DESCRIPTION (provided by applicant): This is an application to collect a large cohort of 2,500 bipolar disorder (BP) patients from a relatively homogeneous population in The Netherlands. These patients are extensively phenotyped including a life-chart for longitudinal assessment of bipolar illness; for a selective group activity measures and brain imaging data (MRI) will be obtained. In addition to collecting blood for DNA and RNA extraction, all subjects will be consented for participation in the NIMH Human Genetics Initiative for generation of lymphoblastoid cell lines that are made available to the scientific community. We will also collect DNA of available parents and siblings of BP probands for follow-up genetic studies. Since the identification of genetic susceptibility genes for neuropsychiatric traits requires very large sample sizes, a Dutch national register of BP patients is being proposed with n>8,000 additional BP patients as a resource for phenotype information and infrastructure to collect biomaterials of even larger numbers. This application complements the ongoing NIMH-funded schizophrenia genome-wide association study (GWAS) in the same population, a collaborative effort of the same research groups at UCLA and UMC Utrecht (The Netherlands). The use of the same group of clinicians as well as the same genetically homogeneous population for the study of bipolar disorder and schizophrenia provides a unique opportunity to perform comparative analyses of both phenotypes, which will in turn facilitate the identification of overlapping as well as distinctive candidate genetic susceptibility factors. GWAS will be performed using collected probands and already available Dutch controls (n>10,000). Analysis of gene expression profiling data will compliment the genetic analyses. This study will fully integrate with the internal efforts of meta-analyses of neuropsychiatric traits and genomic data will be made available to the scientific community. PUBLIC HEALTH RELEVANCE: This application is to study the genetic basis of bipolar disorder in a large group of patients from a relatively homogeneous European population. The same population is already being used for a similar schizophrenia study. Since these diseases are known to be related and yet have different characteristics, our study provides a unique opportunity to systematically study differences and overlapping features of these neuropsychiatric disorders.

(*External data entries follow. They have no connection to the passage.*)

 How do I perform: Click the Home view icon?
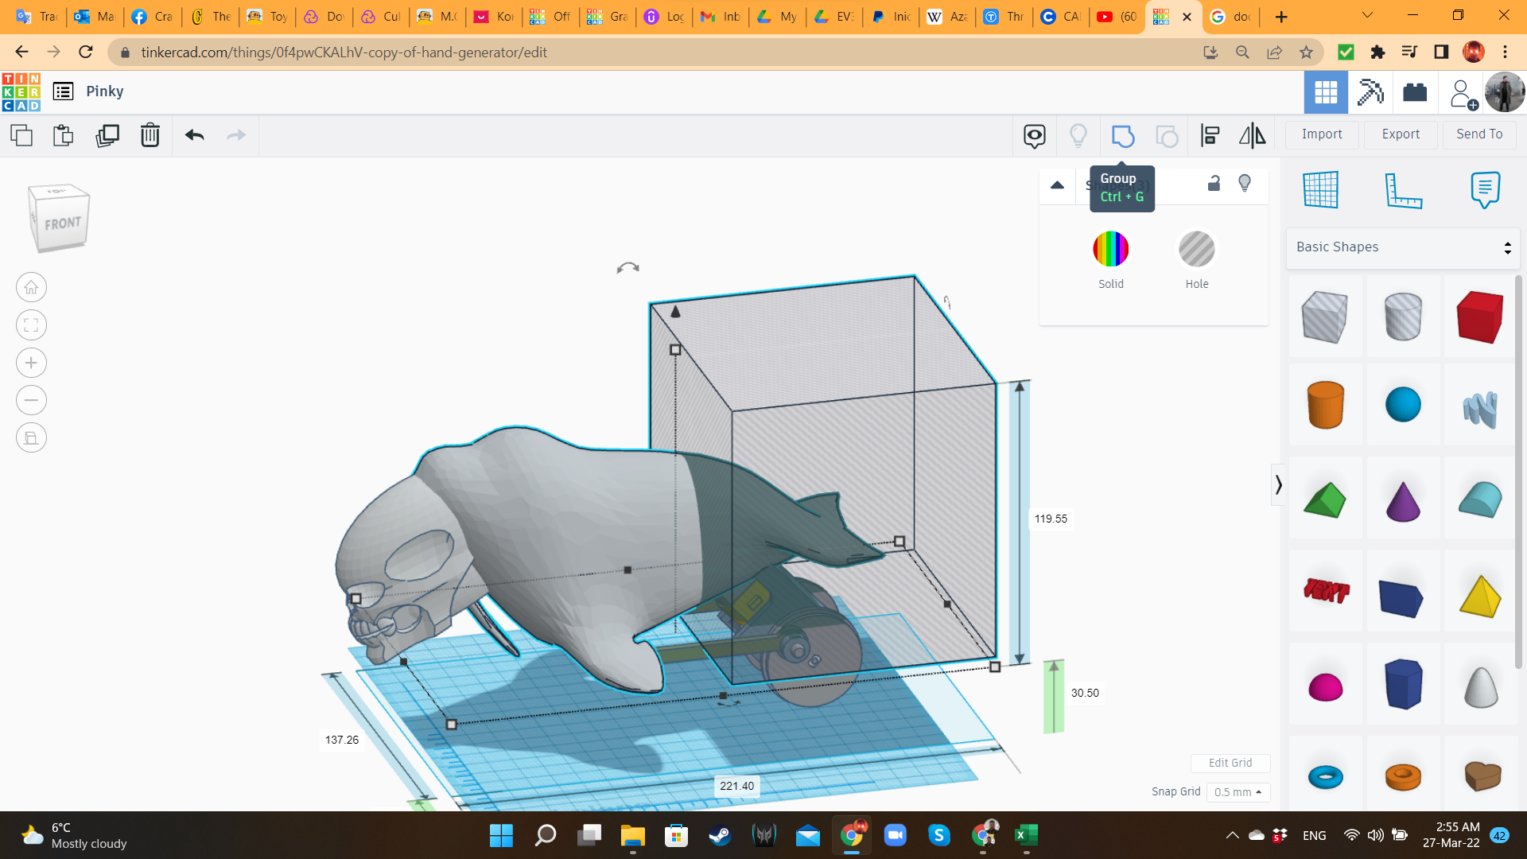[x=31, y=288]
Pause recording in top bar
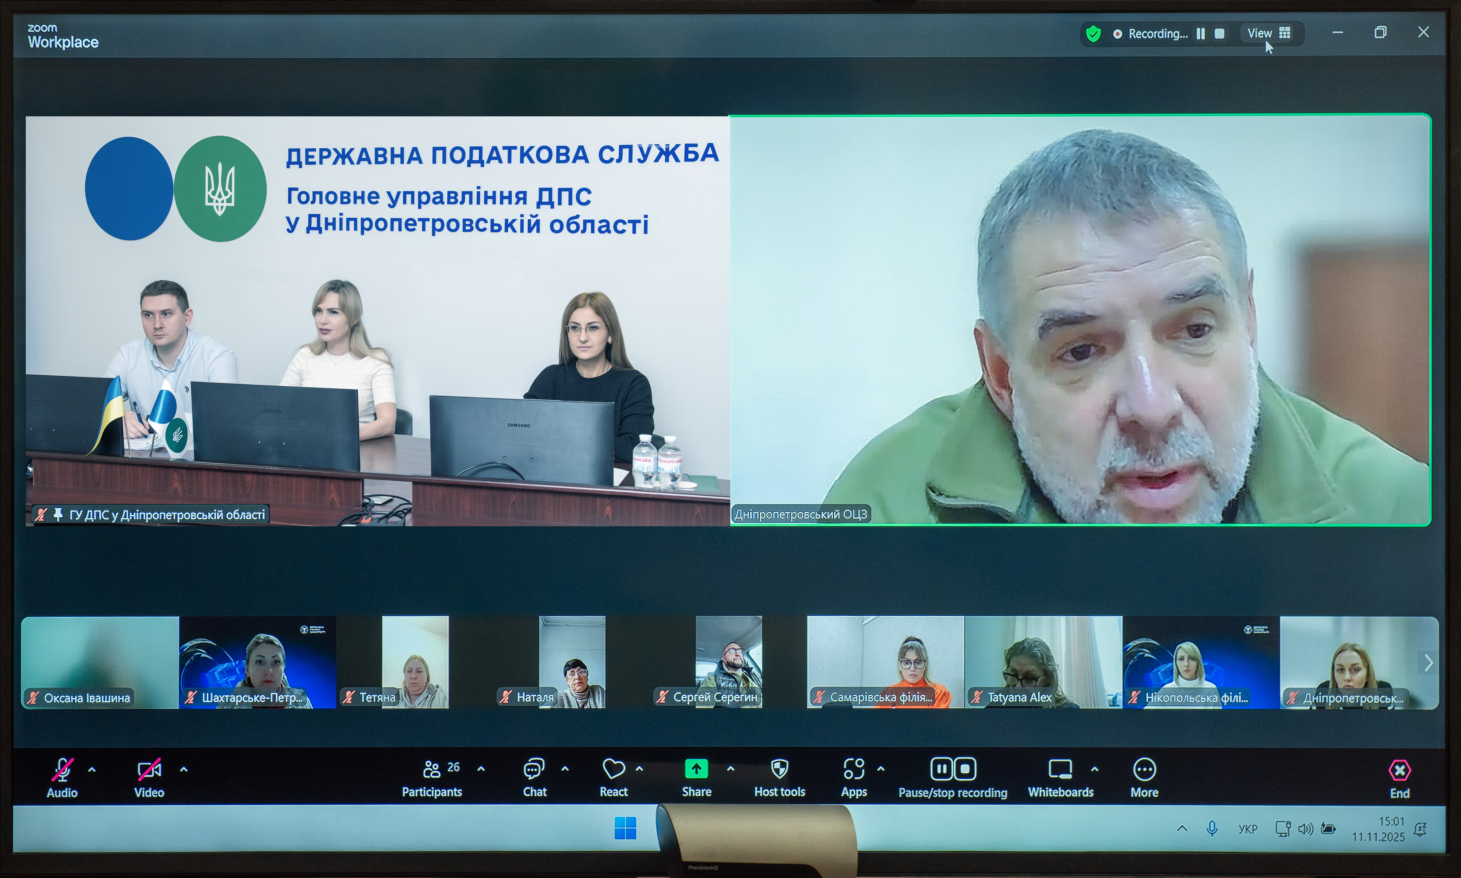Viewport: 1461px width, 878px height. (x=1200, y=34)
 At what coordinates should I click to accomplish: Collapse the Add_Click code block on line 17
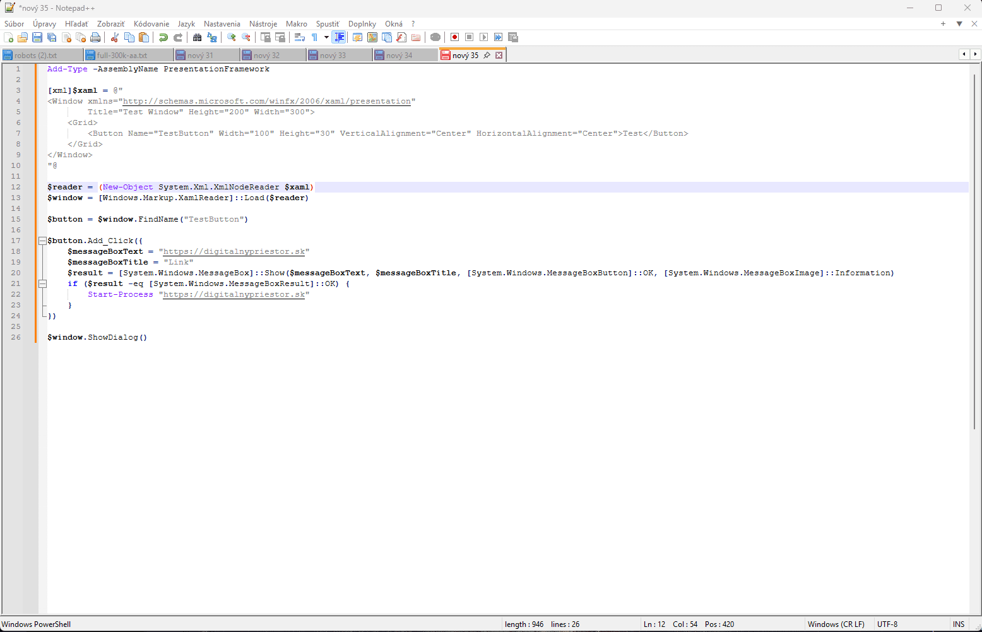[42, 241]
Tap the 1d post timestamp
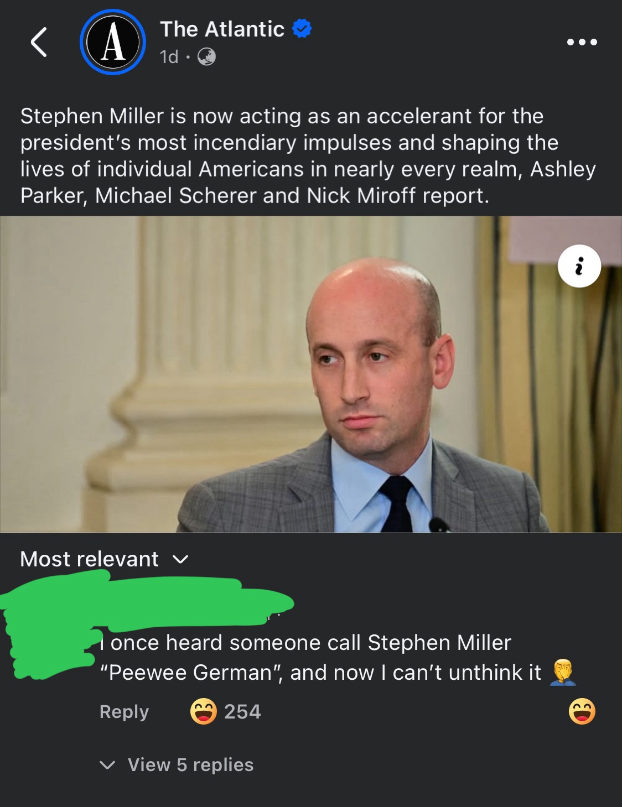The width and height of the screenshot is (622, 807). pyautogui.click(x=169, y=56)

描述（由申请人提供）：这是一个从荷兰相对同质的人群中收集 2,500 名双相情感障碍 (BP) 患者的大型队列的应用程序。这些患者进行了广泛的表型分析，包括用于双向情感障碍纵向评估的生命图；将获得选择性团体活动测量和脑成像数据（MRI）。除了采集血液进行 DNA 和 RNA 提取外，所有受试者都将同意参与 NIMH 人类遗传学计划，以生成可供科学界使用的类淋巴母细胞系。我们还将收集 BP 先证者现有父母和兄弟姐妹的 DNA，用于后续遗传学研究。由于识别神经精神性状的遗传易感基因需要非常大的样本量，因此建议荷兰国家 BP 患者登记册中包含超过 8,000 名额外的 BP 患者，作为表型信息和基础设施的资源，以收集更多数量的生物材料。该应用程序补充了 NIMH 资助的同一人群中正在进行的精神分裂症全基因组关联研究 (GWAS)，该研究是加州大学洛杉矶分校和 UMC Utrecht（荷兰）的同一研究小组的合作成果。使用同一组临床医生以及相同的遗传同质人群来研究双相情感障碍和精神分裂症，为对两种表型进行比较分析提供了独特的机会，这反过来将有助于识别重叠和独特的候选者遗传易感因素。 GWAS 将使用收集的先证者和已有的荷兰对照（n>10,000）进行。基因表达谱数据的分析将补充遗传分析。这项研究将与神经精神特征荟萃分析的内部工作完全结合，基因组数据将提供给科学界。 公共卫生相关性：本申请旨在研究来自相对同质的欧洲人群的一大群患者的双相情感障碍的遗传基础。相同的人群已经被用于类似的精神分裂症研究。由于已知这些疾病是相关的，但具有不同的特征，我们的研究提供了一个独特的机会来系统地研究这些神经精神疾病的差异和重叠特征。